LNG (Liquefied Natural Gas)
LNG ist die Bezeichnung für Flüssigerdgas. Um LNG zu erhalten, wird Erdgas von Schwefel, Stickstoff und Kohlendioxid gereinigt und auf Temperaturen von bis zu minus 162°C abgekühlt.
Erdgas droht teuer zu werden – Politik diskutiert über Maßnahmen
Das Problem für viele Haushalte und Firmen im Winter 2023: Die bisher eingesetzte Maßnahme aus dem vergangenen Jahr, den Mehrwertsteuersatz für Gas vorübergehend von 19 auf 7 Prozent zu senken und Gas so billiger zu machen, soll es nicht mehr geben.
Die Deutsche Presse-Agentur meldet, dass Bundesfinanzminister Christian Lindner (FDP) plant, diese Sonderregelung drei Monate früher als geplant bereits zum Jahreswechsel auslaufen zu lassen. Immerhin: Innerhalb der Koalition ist diese Überlegung umstritten. Das sind die wichtigsten Punkte der Diskussion:
- die krisenbedingten Preisspitzen an den Gasmärkten hätten sich gelegt
- Geld soll freigemacht werden für "Spielräume für die öffentlichen Haushalte"

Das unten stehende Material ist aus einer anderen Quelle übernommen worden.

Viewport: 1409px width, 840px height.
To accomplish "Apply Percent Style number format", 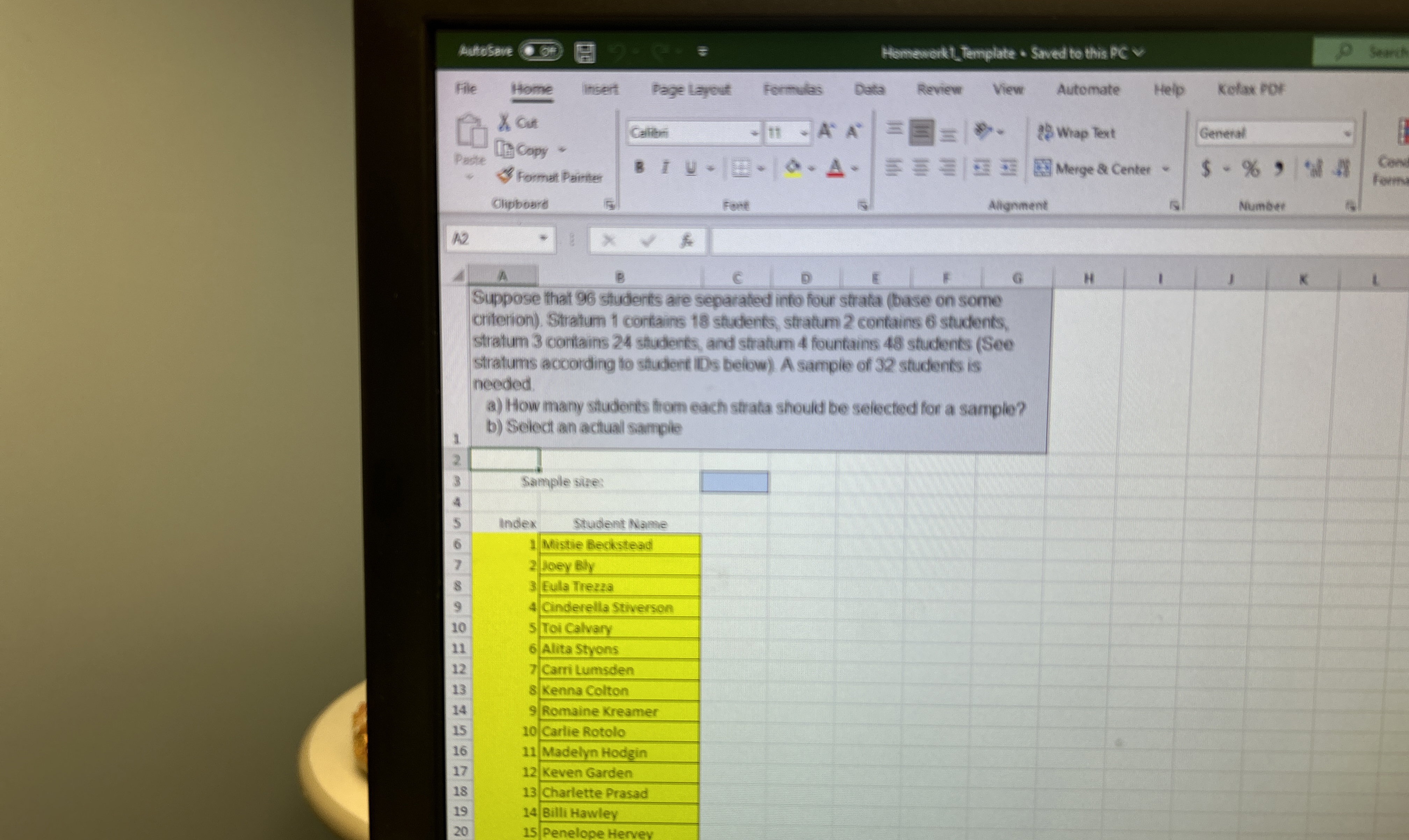I will tap(1250, 168).
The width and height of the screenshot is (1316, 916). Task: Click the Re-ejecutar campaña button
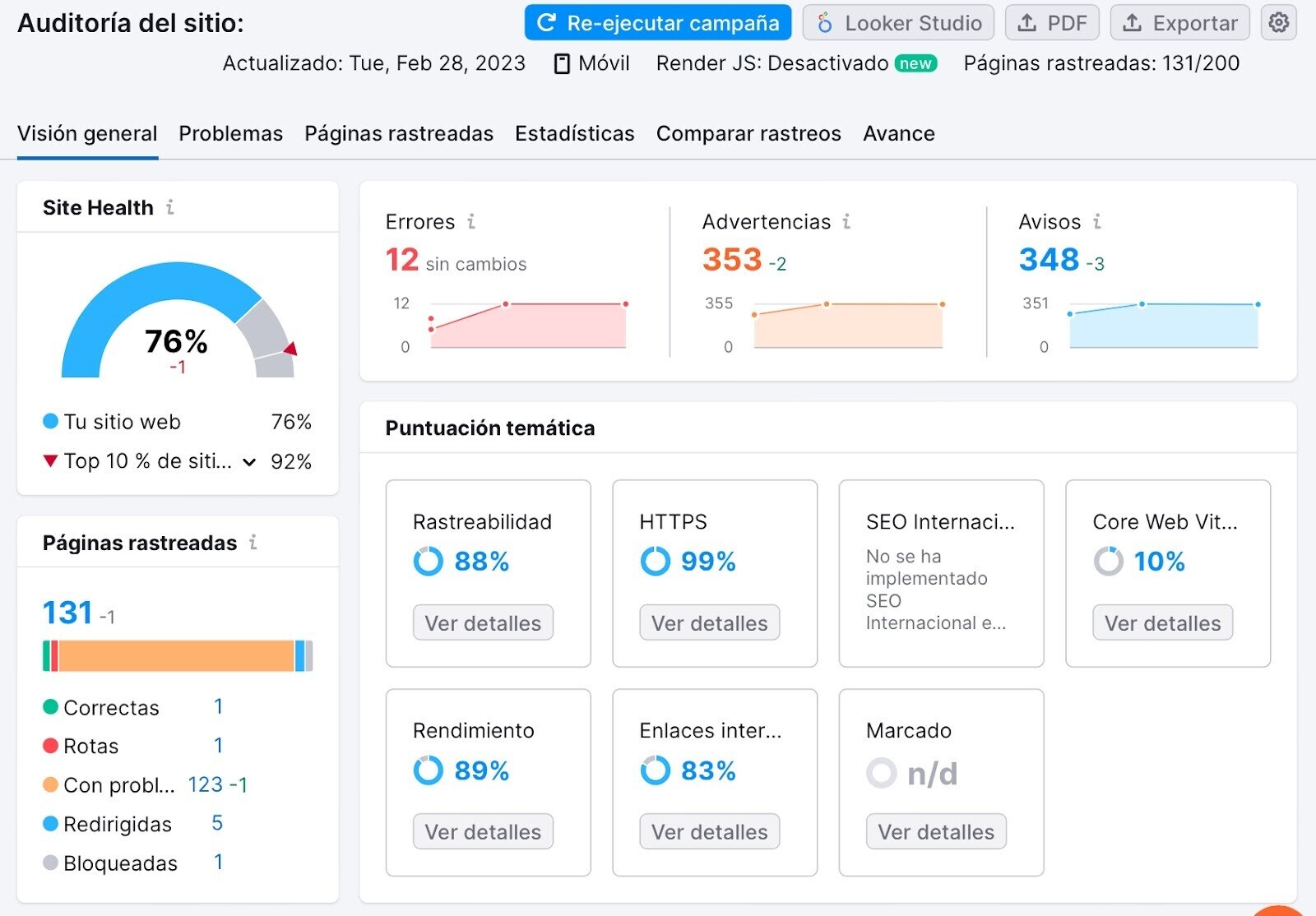pyautogui.click(x=657, y=22)
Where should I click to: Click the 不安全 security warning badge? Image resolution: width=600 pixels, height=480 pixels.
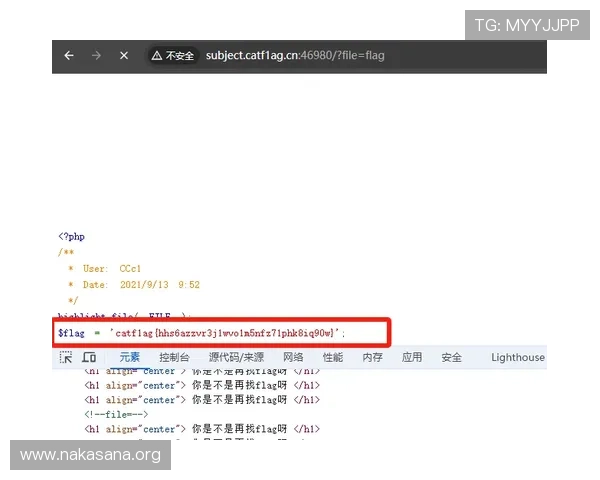(x=172, y=56)
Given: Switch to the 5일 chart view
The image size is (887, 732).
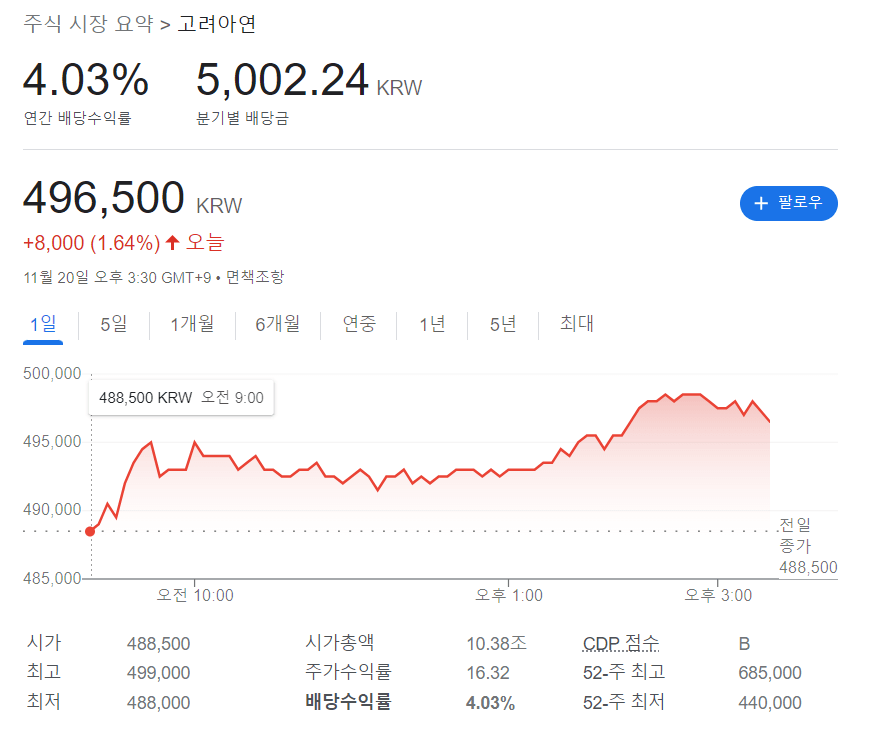Looking at the screenshot, I should coord(112,324).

- Denkbar wäre auch ein Industriestrompreis für besonders energieintensive Firmen oder eine Senkung der Stromsteuer
Was bisher an Geldern für die Hilfen ausgezahlt wurde
Wie aus dem Bericht zu entnehmen ist, hat das Wirtschaftsministerium darüber informiert, dass für die Gaspreisbremse mit Stand Mitte September bisher rund 9,6 Milliarden Euro ausgezahlt wurden. Weiter heißt es: Für die Strompreisbremse seien mit Stand vom 22. September rund 10,8 Milliarden Euro verausgabt worden.
Fakt ist, die Energiepreisbremsen laufen am 31. Dezember 2023 aus. Nur bis maximal 30. April 2024 ist laut Gesetz eine Verlängerung möglich. Für Kerstin Andreae, Vorsitzende der Hauptgeschäftsführung des Bundesverbandes der Energie- und Wasserwirtschaft ist klar: "Nach dem schwierigen vergangenen Winter ist es wichtig, den Energiekundinnen und -kunden Stabilität und Sicherheit bei den Energiepreisen zu signalisieren."
Sie fordert eine schnelle Lösung, um den Menschen Sicherheit zu geben. Eine Möglichkeit wäre es in ihren Augen, wenn die befristeten Mehrwertsteuersenkungen auf Gas und Wärme synchron mit den Energiepreisbremsen erst zum 31. März 2024 ausliefen.